And in the end, the only journo who crossed the picket line that day was a Fairfax employee.

An extract from Write, regardless!

© Michael Burge, all rights reserved.

How to write wrong

READY TO POUNCE Survuvung feedback can feel like a game of cat and mouse.
READY TO POUNCE Surviving negative feedback can feel like a game of cat and mouse.

AFTER dabbling on and off ever since I could articulate words, in mid-2009 I started writing full time and haven’t stopped.

Working through plenty of strong emotions (and day jobs), I blasted through my blocks to self-expression and found my voice in fiction, plays, journalism and memoir – genres I had tried but given up hope on long ago.

Along the way I’ve collected a little wisdom about how the world reacts to what writers write.

It’s not always pretty – there are plenty of detractors out there waiting at their keyboards to knock writers into silence.

Writers are generally very observant beings – our art reveals an ability to dig deep inside and tell the stories we find.

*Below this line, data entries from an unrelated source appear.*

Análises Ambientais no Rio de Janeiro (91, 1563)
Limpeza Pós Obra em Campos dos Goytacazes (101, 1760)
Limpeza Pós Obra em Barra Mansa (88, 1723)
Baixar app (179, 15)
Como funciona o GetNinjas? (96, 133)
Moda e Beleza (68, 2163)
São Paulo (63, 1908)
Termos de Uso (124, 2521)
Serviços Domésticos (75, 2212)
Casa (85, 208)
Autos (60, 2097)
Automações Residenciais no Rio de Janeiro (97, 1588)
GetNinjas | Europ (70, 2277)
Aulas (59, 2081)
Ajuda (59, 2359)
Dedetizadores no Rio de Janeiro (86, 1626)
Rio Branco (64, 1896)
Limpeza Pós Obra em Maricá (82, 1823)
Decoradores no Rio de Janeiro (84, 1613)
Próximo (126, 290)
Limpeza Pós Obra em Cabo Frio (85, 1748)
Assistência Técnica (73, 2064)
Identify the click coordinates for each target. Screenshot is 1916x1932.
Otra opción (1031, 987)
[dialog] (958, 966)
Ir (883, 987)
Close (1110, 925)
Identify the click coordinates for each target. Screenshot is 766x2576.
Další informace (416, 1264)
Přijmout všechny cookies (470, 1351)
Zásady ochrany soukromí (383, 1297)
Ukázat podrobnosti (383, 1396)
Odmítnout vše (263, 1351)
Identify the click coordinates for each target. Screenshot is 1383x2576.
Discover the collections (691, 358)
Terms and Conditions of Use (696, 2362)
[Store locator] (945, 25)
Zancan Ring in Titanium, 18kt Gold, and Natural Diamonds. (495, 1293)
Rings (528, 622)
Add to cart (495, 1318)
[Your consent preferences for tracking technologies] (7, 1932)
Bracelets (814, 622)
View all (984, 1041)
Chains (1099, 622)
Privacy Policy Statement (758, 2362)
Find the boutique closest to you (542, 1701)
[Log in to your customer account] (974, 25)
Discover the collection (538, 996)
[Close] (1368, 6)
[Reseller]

The easier we make it look, the more it drives people who have trouble expressing themselves into fits of jealousy.

So, ‘you’re wrong about that, you know’, is a very common response to the courage it takes to write.

You’ll get it at social gatherings, on the social media, and sometimes from friends.

But one person you’ll very, very rarely hear it from is another prolific writer. We know the hard slog that goes into the job.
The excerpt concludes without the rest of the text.